Chloe Sevigny: After I made my first move, Kids, and people came to me and started offering me other movies and I thought well maybe I could make a living.


Paul Fischer: That would have been a very interesting debut. Looking back on that experience and presumably that wasnt without its controversy.

Chloe Sevigny: Oh no absolutely not, no.


Paul Fischer: What was that experience like? How old were you when you did that?

Chloe Sevigny: I was either eighteen or nineteen actually, yeah. There were very few of us underage even though people think that we were. Rosario was underage. She was like 16 or 15. I actually just read in Christine Vachon book A Killer Life she writes like ten pages about making the movie Kids.


Paul Fischer: Can you look back at that early ork of yours and be objective about it now?

Chloe Sevigny: I look at a scene and some scenes I think Oh I thought I actually did something there. I think I have a hard time watching myself overall but yeah, I havent seen Kids in so long, I dont know.


Paul Fischer: Do you hope that Big Love will give you the kind of exposure that youve been after to lead to other things or do you think its ...

Chloe Sevigny: I dont think exposure but I think maybe shows people my ability to inhabit other characters if I get the opportunity to. I think I have played a lot of smaller and more supporting parts. Since Boys Dont Cry I havent had that meaty of a role. I did this movie Three Needles which nobody see. It was a great part. And I actually inhabited that part and it was really well realised and same with Big Love and I feel like if people give me the opportunity to do something like that, I think I can really run with it.


Paul Fischer: Do you have anything thats coming up?..

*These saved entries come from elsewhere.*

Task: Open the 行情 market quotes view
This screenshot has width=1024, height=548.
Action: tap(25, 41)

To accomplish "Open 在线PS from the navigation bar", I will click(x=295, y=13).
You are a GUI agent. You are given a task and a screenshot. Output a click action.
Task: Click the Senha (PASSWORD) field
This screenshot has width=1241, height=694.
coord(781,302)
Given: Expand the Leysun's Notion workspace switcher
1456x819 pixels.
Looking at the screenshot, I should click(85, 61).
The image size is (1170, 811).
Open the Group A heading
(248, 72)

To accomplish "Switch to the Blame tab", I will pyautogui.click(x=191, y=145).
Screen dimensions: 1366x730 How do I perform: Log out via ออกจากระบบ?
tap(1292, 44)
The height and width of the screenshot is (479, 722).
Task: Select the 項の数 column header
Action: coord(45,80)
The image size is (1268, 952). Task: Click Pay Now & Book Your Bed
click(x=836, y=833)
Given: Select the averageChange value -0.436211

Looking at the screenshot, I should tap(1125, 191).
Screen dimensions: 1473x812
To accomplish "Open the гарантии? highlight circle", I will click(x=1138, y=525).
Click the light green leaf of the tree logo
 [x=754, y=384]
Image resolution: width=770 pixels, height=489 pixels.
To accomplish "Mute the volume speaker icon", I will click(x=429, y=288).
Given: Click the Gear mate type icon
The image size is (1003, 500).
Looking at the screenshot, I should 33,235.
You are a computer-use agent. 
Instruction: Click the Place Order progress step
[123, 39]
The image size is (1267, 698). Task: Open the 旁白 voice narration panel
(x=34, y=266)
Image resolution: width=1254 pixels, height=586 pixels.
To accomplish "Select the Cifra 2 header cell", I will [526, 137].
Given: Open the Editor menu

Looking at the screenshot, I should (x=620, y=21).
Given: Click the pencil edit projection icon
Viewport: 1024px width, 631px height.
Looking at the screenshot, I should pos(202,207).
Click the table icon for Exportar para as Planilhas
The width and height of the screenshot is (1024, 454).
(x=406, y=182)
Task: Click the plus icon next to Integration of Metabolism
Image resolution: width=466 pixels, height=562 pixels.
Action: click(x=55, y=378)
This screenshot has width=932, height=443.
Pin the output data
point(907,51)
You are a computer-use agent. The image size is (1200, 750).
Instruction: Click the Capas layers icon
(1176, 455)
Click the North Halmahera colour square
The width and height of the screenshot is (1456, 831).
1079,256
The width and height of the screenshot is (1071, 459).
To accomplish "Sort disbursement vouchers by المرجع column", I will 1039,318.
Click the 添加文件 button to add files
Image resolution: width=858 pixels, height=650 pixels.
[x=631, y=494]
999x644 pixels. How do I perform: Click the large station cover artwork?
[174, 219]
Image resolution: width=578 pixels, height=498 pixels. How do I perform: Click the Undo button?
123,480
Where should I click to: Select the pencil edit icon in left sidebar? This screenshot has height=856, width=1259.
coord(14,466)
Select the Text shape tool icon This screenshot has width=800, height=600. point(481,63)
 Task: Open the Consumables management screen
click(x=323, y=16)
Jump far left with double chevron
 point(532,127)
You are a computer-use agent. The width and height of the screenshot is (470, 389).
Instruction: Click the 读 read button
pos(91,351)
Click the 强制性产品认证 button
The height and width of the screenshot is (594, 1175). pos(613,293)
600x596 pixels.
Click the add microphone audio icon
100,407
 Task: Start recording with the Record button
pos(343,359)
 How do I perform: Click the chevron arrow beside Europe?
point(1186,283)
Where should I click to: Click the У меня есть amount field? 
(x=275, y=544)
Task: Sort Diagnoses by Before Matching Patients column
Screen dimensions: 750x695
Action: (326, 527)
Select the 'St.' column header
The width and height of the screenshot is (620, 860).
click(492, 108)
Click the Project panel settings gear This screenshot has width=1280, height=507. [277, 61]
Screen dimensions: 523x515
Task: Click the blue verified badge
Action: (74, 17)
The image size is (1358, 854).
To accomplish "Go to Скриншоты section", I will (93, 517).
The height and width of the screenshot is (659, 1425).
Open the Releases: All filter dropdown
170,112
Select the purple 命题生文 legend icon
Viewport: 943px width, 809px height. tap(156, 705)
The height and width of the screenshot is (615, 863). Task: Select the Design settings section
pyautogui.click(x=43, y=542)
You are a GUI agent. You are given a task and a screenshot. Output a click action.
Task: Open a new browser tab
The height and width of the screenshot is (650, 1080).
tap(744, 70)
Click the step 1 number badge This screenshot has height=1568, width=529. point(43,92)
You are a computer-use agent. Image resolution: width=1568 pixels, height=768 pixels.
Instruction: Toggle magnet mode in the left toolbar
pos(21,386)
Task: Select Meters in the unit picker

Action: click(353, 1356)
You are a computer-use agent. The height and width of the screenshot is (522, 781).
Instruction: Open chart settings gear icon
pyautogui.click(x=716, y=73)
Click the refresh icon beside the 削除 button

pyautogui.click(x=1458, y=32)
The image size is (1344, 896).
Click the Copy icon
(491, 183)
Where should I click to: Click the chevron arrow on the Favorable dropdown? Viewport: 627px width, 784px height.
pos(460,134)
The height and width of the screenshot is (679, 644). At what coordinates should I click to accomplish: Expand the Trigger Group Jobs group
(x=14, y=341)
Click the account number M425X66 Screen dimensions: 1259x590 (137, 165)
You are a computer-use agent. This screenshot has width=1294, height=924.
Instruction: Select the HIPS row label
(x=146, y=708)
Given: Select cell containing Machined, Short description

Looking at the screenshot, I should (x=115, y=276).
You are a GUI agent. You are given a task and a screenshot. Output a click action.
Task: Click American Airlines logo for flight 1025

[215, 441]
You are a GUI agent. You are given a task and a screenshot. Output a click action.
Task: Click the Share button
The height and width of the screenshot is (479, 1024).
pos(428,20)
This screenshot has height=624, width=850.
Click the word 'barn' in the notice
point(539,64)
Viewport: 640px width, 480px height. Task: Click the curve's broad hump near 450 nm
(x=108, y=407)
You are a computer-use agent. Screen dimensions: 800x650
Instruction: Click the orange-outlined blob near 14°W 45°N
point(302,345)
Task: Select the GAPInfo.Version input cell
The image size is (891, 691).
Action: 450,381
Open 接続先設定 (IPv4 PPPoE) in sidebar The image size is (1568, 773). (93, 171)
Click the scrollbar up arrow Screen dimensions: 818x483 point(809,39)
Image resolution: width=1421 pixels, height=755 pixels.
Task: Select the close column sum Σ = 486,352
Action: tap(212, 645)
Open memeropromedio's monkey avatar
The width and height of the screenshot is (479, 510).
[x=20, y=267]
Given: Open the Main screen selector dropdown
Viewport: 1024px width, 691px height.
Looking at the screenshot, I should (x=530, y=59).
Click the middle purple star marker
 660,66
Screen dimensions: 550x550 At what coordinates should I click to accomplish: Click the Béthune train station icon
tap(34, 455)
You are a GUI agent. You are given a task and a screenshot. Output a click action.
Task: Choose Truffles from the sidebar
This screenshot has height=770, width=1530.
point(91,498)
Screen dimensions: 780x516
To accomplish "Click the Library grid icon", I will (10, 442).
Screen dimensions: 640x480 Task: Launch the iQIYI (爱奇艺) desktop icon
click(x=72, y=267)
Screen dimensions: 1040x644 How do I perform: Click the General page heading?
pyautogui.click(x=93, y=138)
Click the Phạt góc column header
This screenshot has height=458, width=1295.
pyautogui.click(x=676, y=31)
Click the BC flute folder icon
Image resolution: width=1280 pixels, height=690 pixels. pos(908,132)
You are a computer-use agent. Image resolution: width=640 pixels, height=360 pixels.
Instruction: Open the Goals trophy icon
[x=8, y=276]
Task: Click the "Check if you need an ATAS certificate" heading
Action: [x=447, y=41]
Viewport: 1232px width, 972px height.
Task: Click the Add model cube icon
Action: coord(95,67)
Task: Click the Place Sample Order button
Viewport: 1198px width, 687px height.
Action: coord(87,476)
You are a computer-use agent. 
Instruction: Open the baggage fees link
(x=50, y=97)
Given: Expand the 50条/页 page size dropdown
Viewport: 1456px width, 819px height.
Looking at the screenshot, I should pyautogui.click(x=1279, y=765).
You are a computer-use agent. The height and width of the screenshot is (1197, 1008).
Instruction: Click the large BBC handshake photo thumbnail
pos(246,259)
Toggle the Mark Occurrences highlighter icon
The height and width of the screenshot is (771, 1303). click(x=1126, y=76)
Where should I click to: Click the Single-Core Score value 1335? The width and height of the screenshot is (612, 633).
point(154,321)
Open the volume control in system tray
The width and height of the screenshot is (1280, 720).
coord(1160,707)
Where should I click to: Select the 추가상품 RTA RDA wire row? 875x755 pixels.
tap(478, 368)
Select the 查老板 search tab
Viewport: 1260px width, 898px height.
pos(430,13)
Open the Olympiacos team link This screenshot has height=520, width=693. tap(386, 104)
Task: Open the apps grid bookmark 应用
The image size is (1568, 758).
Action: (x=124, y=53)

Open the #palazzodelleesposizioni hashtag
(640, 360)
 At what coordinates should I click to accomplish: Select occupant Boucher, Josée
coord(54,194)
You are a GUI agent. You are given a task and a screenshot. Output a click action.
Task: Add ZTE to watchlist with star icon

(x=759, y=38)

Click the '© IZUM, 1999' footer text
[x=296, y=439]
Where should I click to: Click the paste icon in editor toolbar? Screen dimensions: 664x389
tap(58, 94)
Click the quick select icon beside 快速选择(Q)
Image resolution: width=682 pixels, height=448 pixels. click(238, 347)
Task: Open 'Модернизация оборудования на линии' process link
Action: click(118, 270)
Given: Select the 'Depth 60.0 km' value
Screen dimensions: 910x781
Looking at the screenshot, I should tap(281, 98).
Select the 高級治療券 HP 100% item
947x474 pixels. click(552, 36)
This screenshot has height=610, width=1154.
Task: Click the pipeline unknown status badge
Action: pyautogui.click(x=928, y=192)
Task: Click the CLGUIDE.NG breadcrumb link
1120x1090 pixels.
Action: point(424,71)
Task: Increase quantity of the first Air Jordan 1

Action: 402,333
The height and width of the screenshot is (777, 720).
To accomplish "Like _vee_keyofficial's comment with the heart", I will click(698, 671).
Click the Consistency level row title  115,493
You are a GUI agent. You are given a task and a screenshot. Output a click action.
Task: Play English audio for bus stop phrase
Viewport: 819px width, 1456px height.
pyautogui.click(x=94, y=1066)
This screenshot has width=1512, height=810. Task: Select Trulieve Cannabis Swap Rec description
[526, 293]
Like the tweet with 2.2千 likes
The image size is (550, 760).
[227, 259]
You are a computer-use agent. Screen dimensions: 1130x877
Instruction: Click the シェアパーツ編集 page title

Chloe Sevigny: I have two other features in the can and Im trying to find something for a hiatus.


Paul Fischer: What have you finished?

Chloe Sevigny: I finished a remake of Brian De Palmas Sisters produced by Ed Pressman who produced the original one.


Paul Fischer: Who was in the original Sisters.

Chloe Sevigny: Margot Kidder. Lou Doillon plays that part. I play the annoying journalist.


Paul Fischer: Oh was that easy for you?

Chloe Sevigny: It was very hard shooting that movie actually. Because I made, well we shot the first season of Big Love, shot Zodiac, shot this movie called Lying in upstate New York, it was in Cannes last year and the Directors Fortnight. So then I made Sisters so by the time I got to Sisters I was emotionally drained.


Paul Fischer: How close is this to the De Palma original?

Chloe Sevigny: Very close. Very close. He rewrote the script but its the same premise, you know, the same story. But yeah, its scary. Not as scary as Zodiac because its not based on reality.


Paul Fischer: And when do we see Big Love returning?

Chloe Sevigny: In June.


Paul Fischer: Thats a long time.

Chloe Sevigny: I know. They had a problem with the scripts. Thats what took so long.